Discussing the part the AMRC team played in the project, technical fellow, Lloyd Tinker said: “The team at the University of Sheffield, led by the team at the Nuclear AMRC supported H V Wooding in developing and validating new processes for coating busbars via fluidised powder bed and spray coating.
“The AMRC team at Factory 2050 generated concepts to implement these coating processes through flexible automation which could cope with the wide variety of components H V Wooding produces.”
Simon Stewart, technical manager at H V Wooding, commented: “We found that customers in the electric and hybrid vehicle market tended to specify their requirements in terms of kilovolt rating and insulation performance, not coating material or application method.
“The existing coating methods were difficult to control, causing a high level of component rejections due to the coating specification and application failing to meet requirements.

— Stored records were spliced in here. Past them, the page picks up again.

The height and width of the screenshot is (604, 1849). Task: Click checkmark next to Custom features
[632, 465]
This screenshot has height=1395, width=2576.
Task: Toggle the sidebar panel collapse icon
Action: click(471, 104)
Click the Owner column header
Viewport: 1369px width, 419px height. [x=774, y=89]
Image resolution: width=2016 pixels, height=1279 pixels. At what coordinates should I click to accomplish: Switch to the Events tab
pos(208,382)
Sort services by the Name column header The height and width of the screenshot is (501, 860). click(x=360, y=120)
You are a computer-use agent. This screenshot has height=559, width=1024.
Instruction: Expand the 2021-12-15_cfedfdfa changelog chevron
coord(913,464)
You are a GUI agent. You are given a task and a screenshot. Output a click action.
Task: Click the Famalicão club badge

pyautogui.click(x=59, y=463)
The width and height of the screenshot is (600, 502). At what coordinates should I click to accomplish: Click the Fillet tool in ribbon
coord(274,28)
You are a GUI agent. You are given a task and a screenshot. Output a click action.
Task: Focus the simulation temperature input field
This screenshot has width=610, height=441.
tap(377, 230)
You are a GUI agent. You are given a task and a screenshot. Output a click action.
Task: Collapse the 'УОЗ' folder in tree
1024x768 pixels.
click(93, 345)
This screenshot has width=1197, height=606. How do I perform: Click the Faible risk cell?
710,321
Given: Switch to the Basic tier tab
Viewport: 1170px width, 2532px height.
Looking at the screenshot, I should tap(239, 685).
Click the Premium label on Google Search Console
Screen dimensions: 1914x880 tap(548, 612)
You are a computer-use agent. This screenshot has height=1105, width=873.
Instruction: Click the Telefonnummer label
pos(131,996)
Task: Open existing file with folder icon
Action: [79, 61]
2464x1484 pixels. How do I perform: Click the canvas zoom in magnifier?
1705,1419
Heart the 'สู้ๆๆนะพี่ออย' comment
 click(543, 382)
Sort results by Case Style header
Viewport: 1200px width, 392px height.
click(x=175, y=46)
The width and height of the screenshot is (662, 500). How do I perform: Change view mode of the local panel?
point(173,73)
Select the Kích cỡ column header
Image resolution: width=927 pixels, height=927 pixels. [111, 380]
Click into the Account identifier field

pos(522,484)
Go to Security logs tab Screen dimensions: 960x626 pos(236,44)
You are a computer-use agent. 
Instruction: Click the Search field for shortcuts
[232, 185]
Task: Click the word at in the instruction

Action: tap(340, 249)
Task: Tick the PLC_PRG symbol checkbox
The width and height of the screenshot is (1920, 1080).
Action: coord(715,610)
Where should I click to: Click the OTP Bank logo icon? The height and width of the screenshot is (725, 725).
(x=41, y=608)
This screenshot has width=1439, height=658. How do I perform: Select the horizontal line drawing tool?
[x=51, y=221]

Speaking with customers, it was clear that a new coating method was needed to produce busbars with a consistent specified performance.”
With the demand for busbars expected to increase significantly as road transport is electrified, an optimised and automated manufacturing process will give H V Wooding a significant competitive advantage in a rapidly expanding international market.
The project focused on epoxy powder coatings, applied by fluidised bed or spray processes. Powder coatings are generally safer than heat-shrink sleeved insulation and offer better thermal and electrical performance which allow for a more compact battery design.
The Nuclear AMRC researchers designed a series of experiments to be carried out at H V Wooding’s production facility, to determine and optimise the key process variables for a variety of coating processes. The researchers also worked with the company to optimise laser cutting and deburring of the metal busbar, as any surface burrs can affect the performance of the coating and define a standardised production process from stock material to final testing.
During the one-year project, the Nuclear AMRC team drew on additional expertise from the University of Sheffield. The AMRC – like the Nuclear AMRC, part of the UK’s High Value Manufacturing Catapult – advised on how the optimised process could be automated and scaled up, and the University’s department of electronic and electrical engineering helped develop a standardised test procedure for quality assurance.
“The results have allowed us to better understand the relationship between the dielectric strength of the busbar and the coating thickness produced by the processes investigated,” says Paul Allen, business development director at H V Wooding.
“Even before the project finished, we secured new business as a result of the improved control of the busbar coating process. This contract has allowed us to invest in a nickel electroplating production line to enhance our production capacity and capability.”
James Leatherland, the Nuclear AMRC’s programme manager for collaborative R&D projects, said: “H V Wooding has been a great collaborative partner to work with. It’s great to see a project that has had immediate benefits for a UK manufacturer with business wins happening before the project has concluded.
“We think this project and the investment in the automated manufacturing process will put H V Wooding into a globally competitive position in a growing and important market.”